La réunion clé se tient à partir de 15H00 (14h00 GMT) à Paris, au théâtre des Folies Bergère, où trois résolutions seront mises au vote. Elles concernent respectivement les sociétés Canal+, Havas et Louis Hachette Group, qui ont vocation à devenir indépendantes de Vivendi.
Canal+ vient d'envoyer des signaux au marché. Le groupe a annoncé jeudi le retrait, à partir de juin 2025, de ses quatre chaînes payantes de la TNT (Canal+, Canal+ Cinéma, Canal+ Sport, Planète), manière d'alléger ses coûts. Vendredi, il a ajouté la suppression de 250 postes, dont 150 en lien avec l'arrêt de sa chaîne C8 sur la TNT le 28 février, d'après l'intersyndicale.
L'AG n'est pas une simple formalité: les deux premières résolutions doivent recueillir les deux tiers des voix, la troisième une majorité simple.
L'étape suivante est, à partir du 16 décembre, la cotation de Canal+ à la Bourse de Londres, celle d'Havas (communication) à Amsterdam et celle de Louis Hachette Group à Paris sur le marché Euronext Growth, régulé mais non réglementé.
Avec une participation de 66,5% dans Lagardère SA et 100% de Prisma Media, Louis Hachette Group couvre édition (Hachette Livre, numéro un français), distribution (Relay) et certains médias (Europe 1, JDD, Voici, Géo...).
Le très conservateur Vincent Bolloré a pris la tête de Vivendi à partir de 2014. La holding restera en Bourse à Paris, elle continuera de développer l'éditeur de jeux vidéos Gameloft qu'elle détient à 100% et de gérer diverses participations minoritaires (Universal Music Group, Banijay, TIM, Prisa...).

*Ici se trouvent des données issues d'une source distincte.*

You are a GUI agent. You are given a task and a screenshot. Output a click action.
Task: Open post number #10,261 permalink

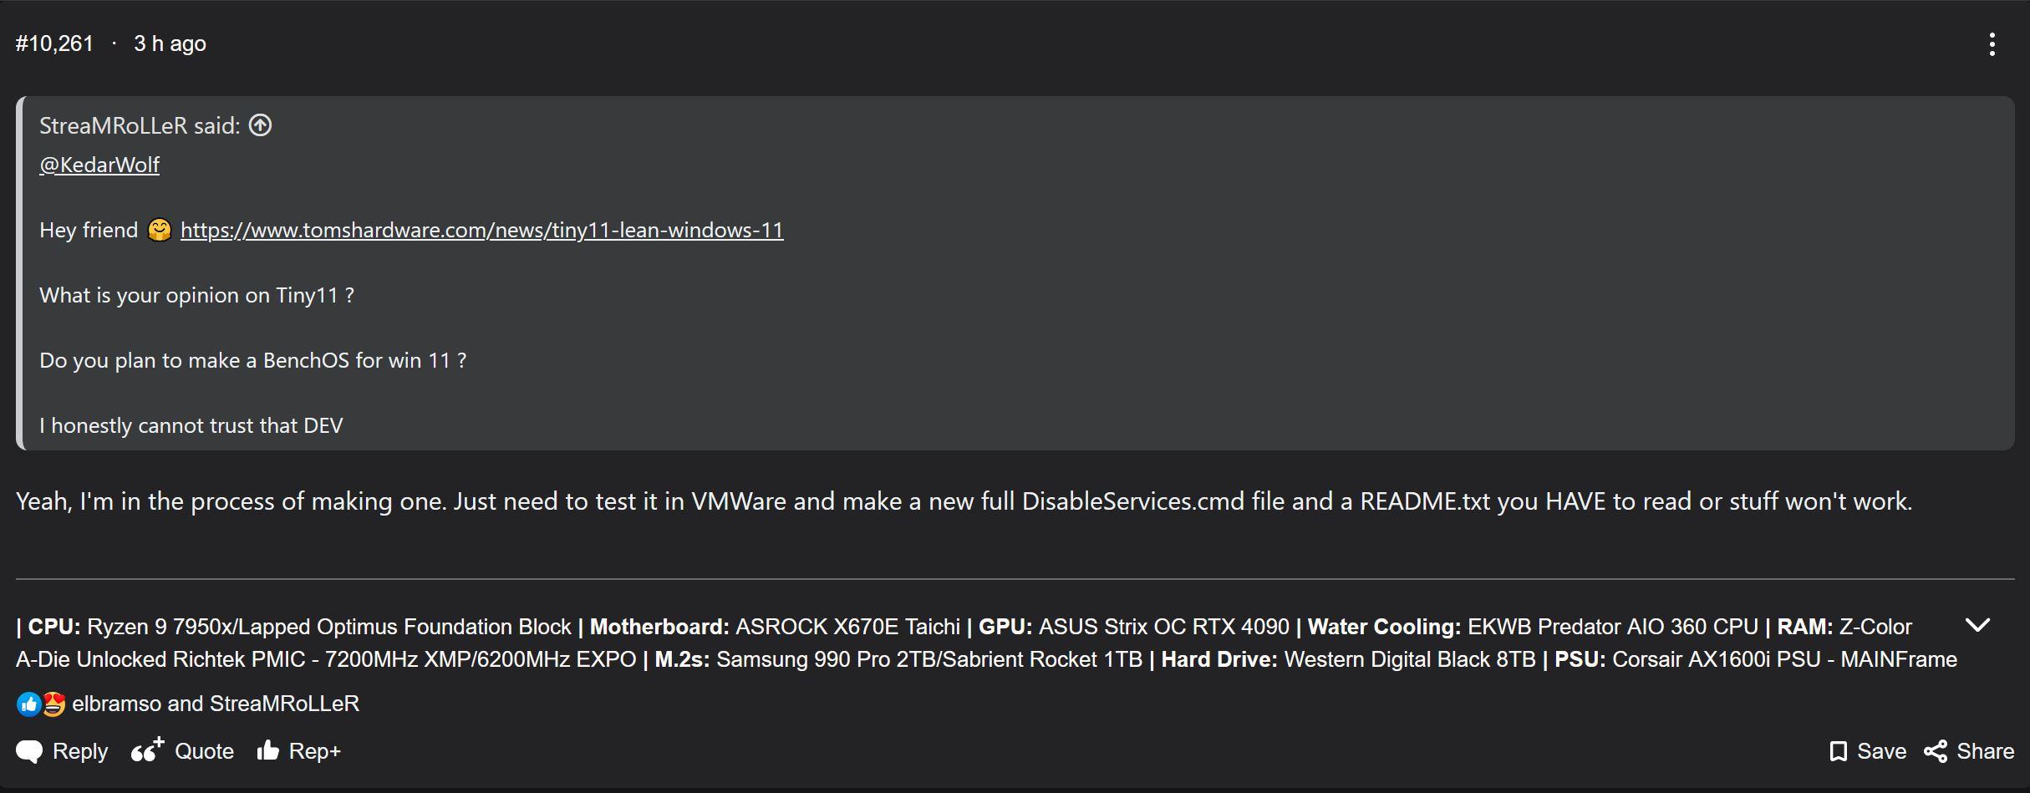click(x=54, y=43)
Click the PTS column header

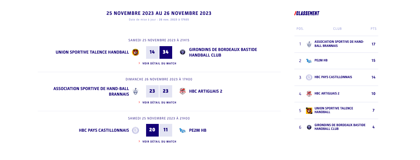(373, 29)
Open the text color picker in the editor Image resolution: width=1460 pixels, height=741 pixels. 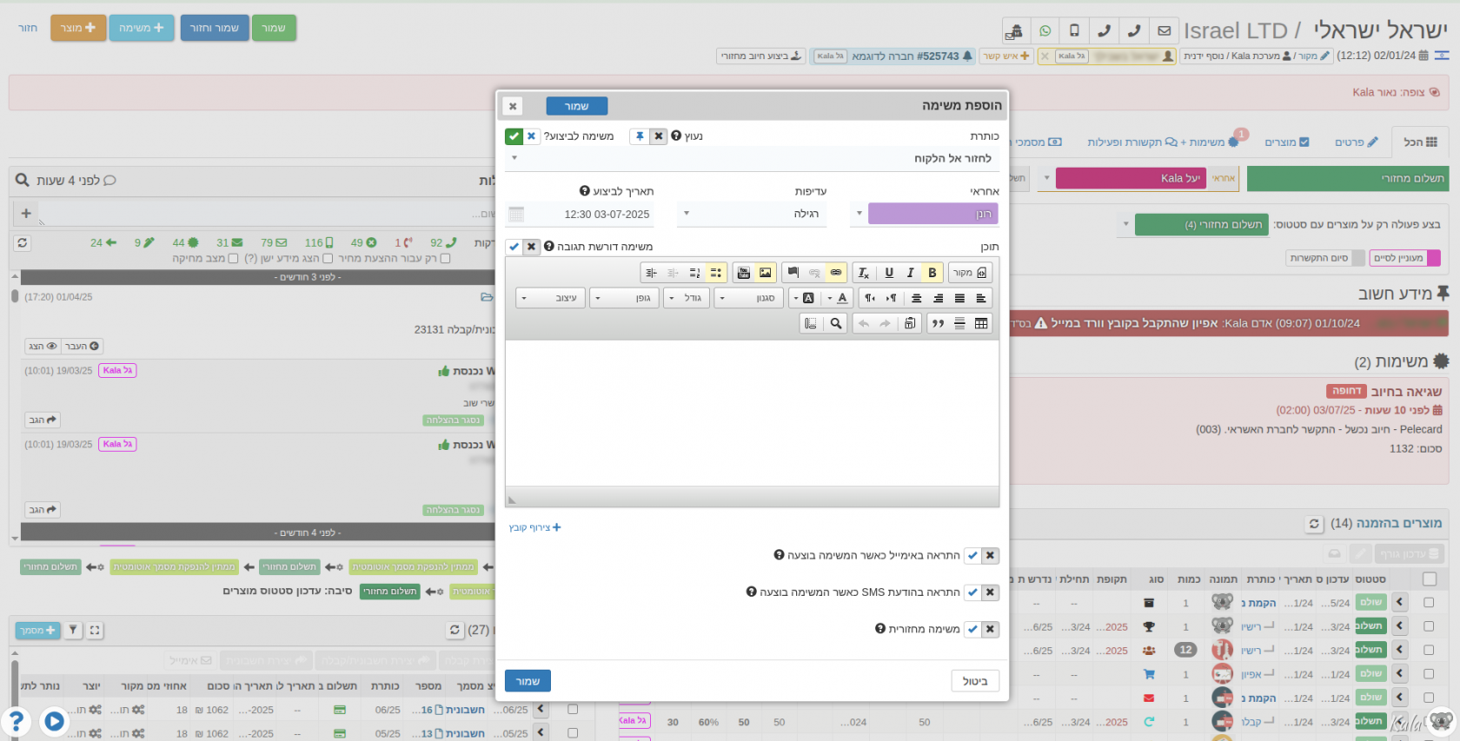click(840, 298)
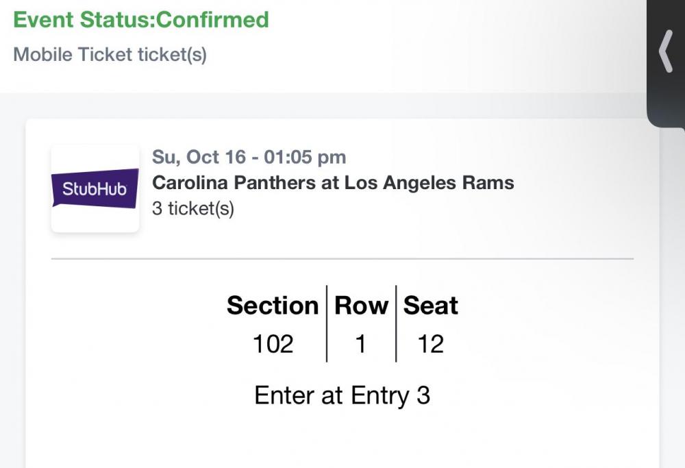Tap the StubHub logo icon
685x468 pixels.
[95, 188]
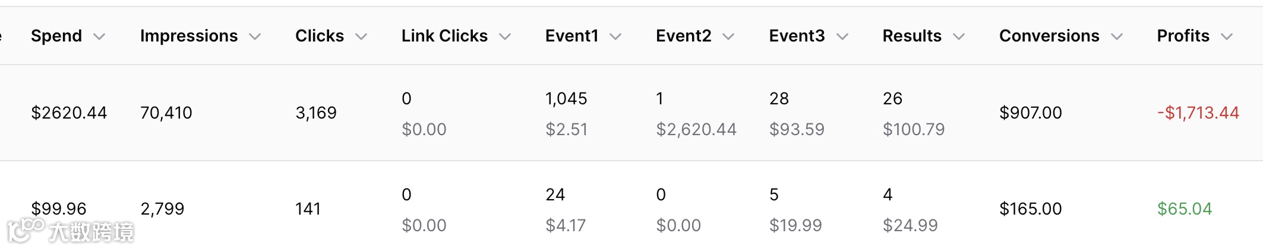
Task: Expand the Spend column chevron
Action: [x=100, y=37]

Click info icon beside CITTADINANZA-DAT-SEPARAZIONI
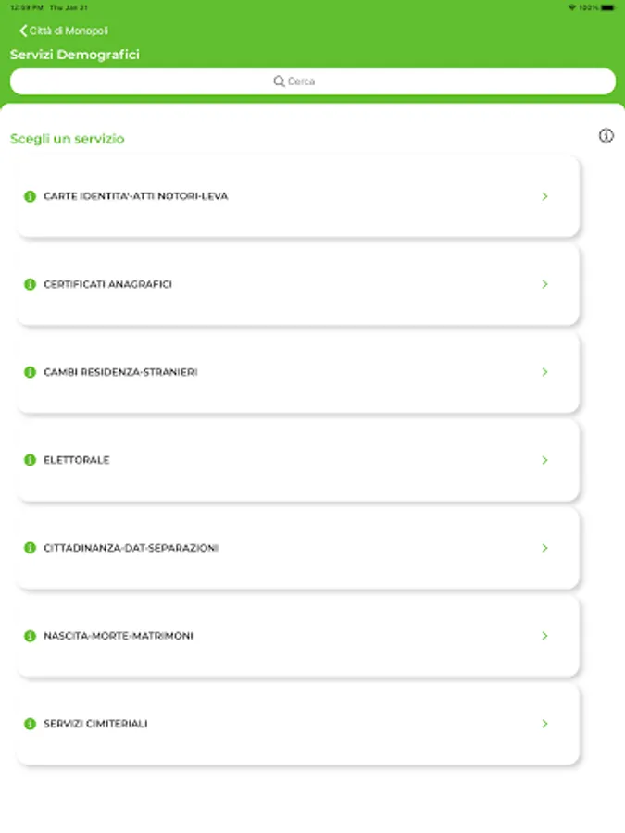point(30,548)
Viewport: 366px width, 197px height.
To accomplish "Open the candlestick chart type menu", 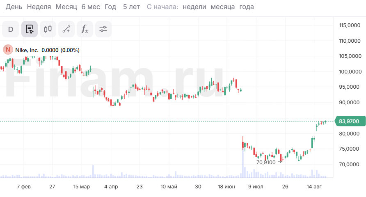I will click(48, 29).
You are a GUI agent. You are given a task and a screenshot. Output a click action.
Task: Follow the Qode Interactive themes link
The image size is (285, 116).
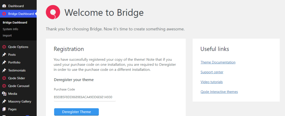point(219,92)
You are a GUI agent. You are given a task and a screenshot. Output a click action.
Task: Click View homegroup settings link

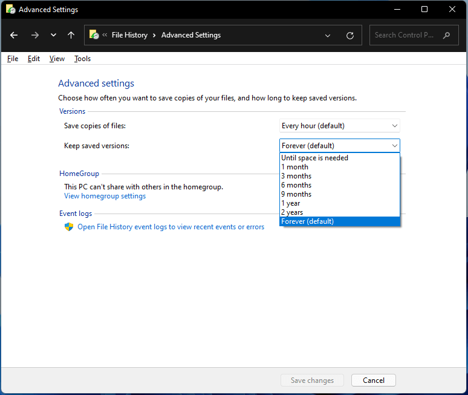105,196
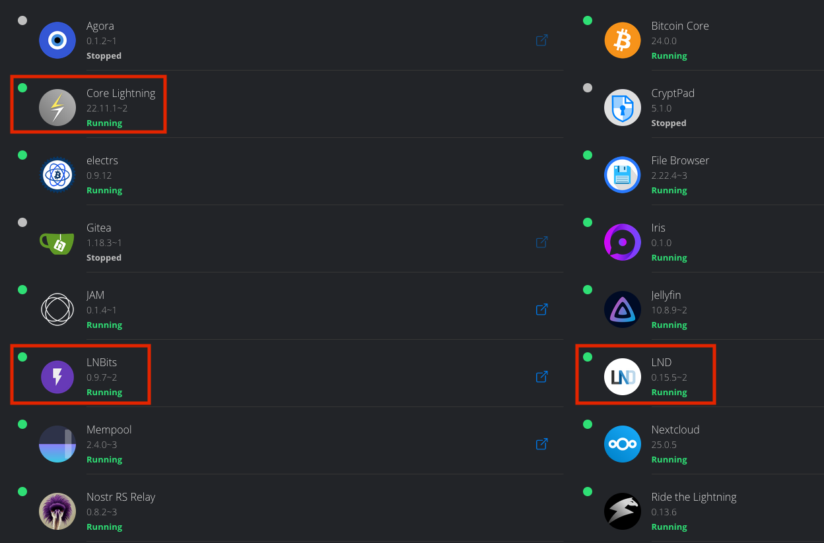Viewport: 824px width, 543px height.
Task: Click the LNBits purple lightning icon
Action: click(57, 377)
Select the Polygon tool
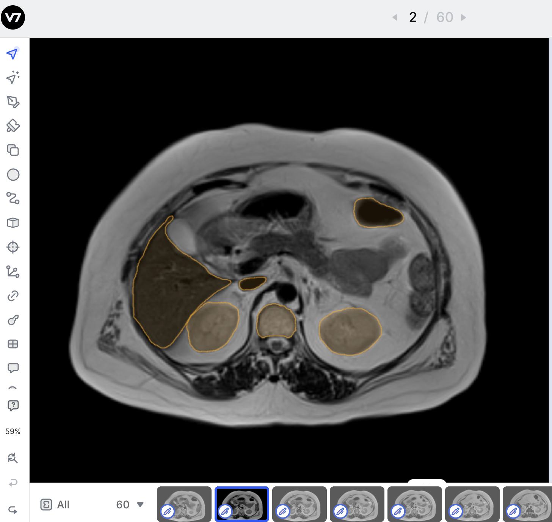Viewport: 552px width, 522px height. 13,102
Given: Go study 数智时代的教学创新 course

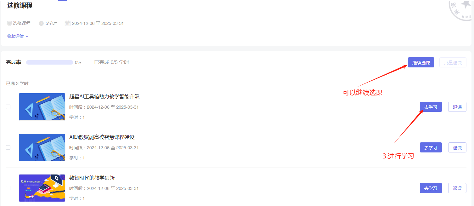Looking at the screenshot, I should pyautogui.click(x=431, y=188).
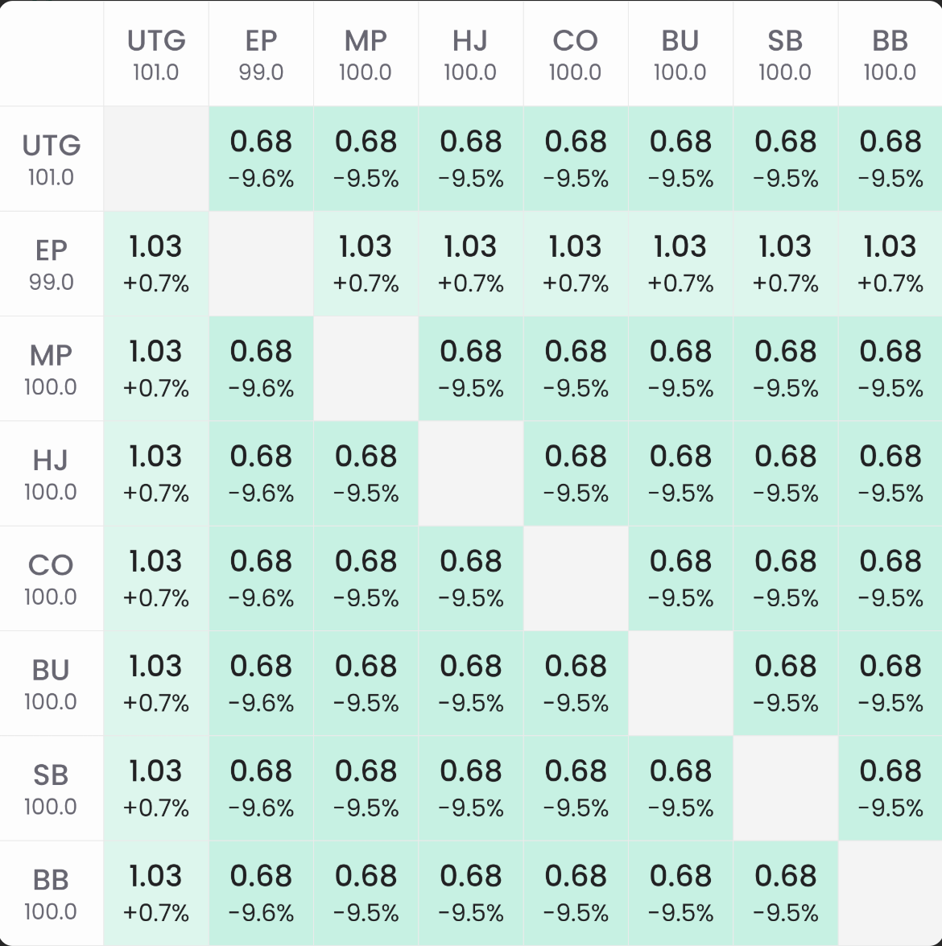Click cell in UTG row, BB column
This screenshot has height=946, width=942.
point(890,159)
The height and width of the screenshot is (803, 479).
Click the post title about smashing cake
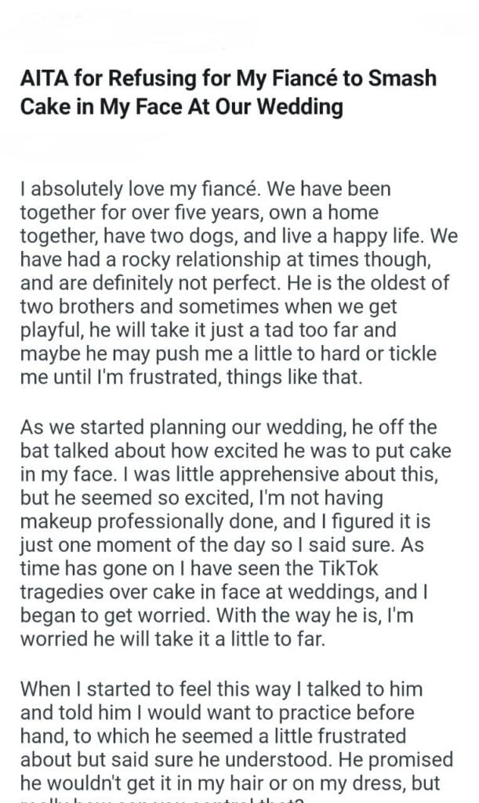tap(228, 93)
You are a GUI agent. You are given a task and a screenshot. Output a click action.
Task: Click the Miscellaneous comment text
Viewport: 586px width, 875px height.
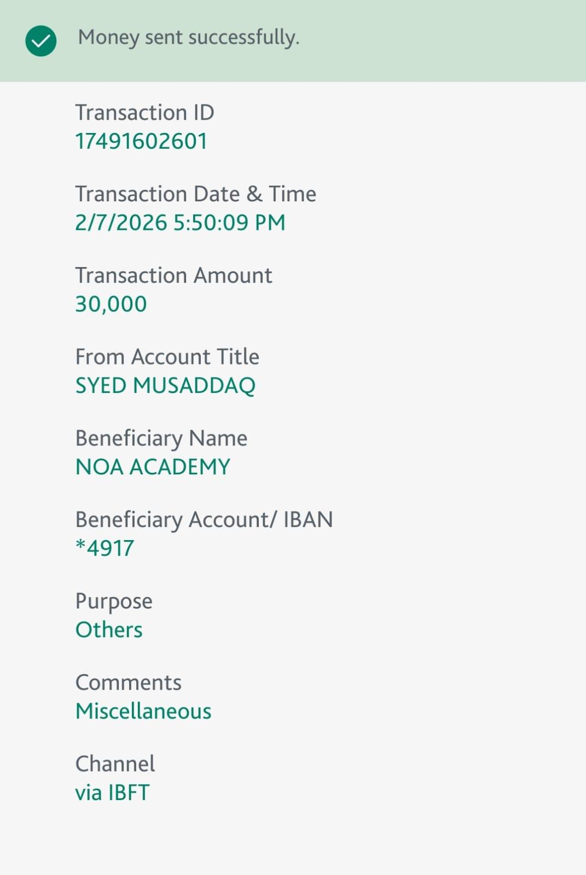pyautogui.click(x=143, y=711)
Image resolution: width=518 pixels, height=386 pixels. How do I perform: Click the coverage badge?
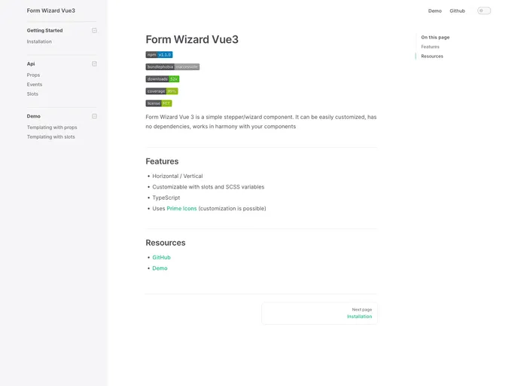[x=162, y=91]
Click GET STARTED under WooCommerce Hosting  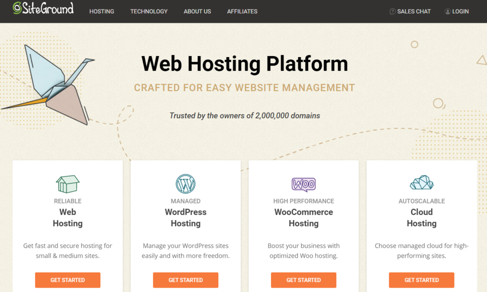[303, 280]
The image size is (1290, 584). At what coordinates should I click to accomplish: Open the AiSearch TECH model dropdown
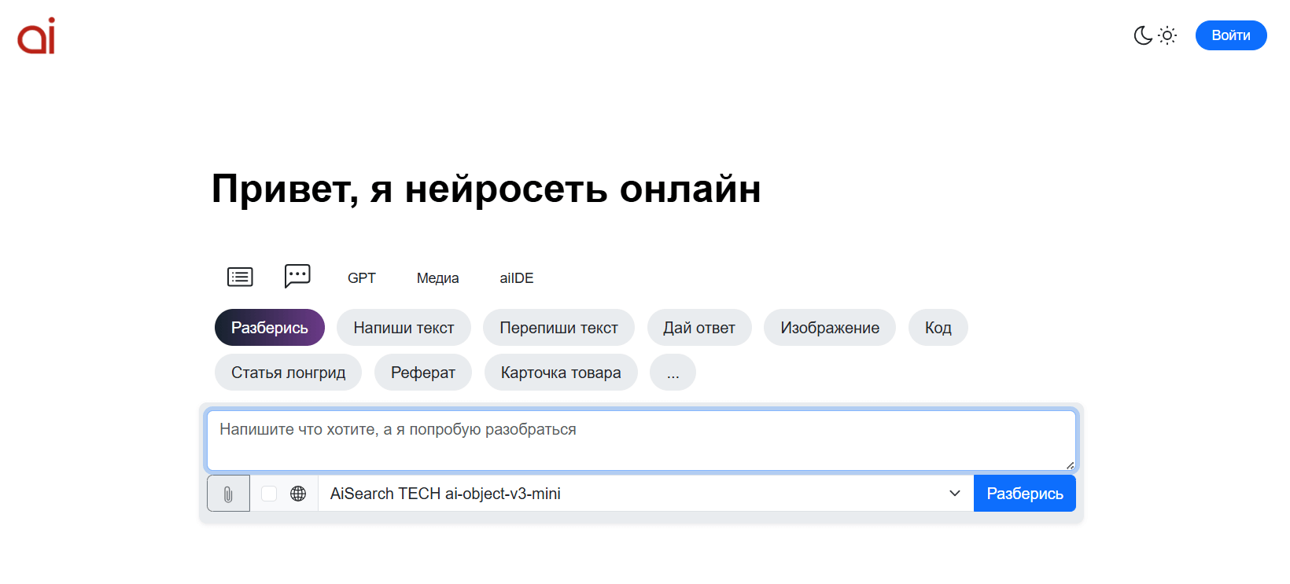tap(645, 494)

Concrètement, "si vous avez une action Vivendi, vous recevrez une action Canal+, une action Havas et une action Louis Hachette Group, et vous garderez votre action Vivendi", est-il expliqué aux actionnaires.
"Le cours de Vivendi s'ajusterait", précise le groupe, valorisé près de 8,9 milliards d'euros et qui comptait fin 2023 quelque 73.000 employés.
- "Libérer le potentiel" -
Sa direction se montre confiante quant au verdict de l'AG: "les deux principales agences en conseil de vote, ISS et Glass Lewis, très majoritairement suivies par les actionnaires, leur ont recommandé d'approuver ce projet".
But de l'opération? "Libérer pleinement le potentiel de développement de l'ensemble de ses activités", comme l'affirmait Vivendi en décembre 2023 lors de son annonce.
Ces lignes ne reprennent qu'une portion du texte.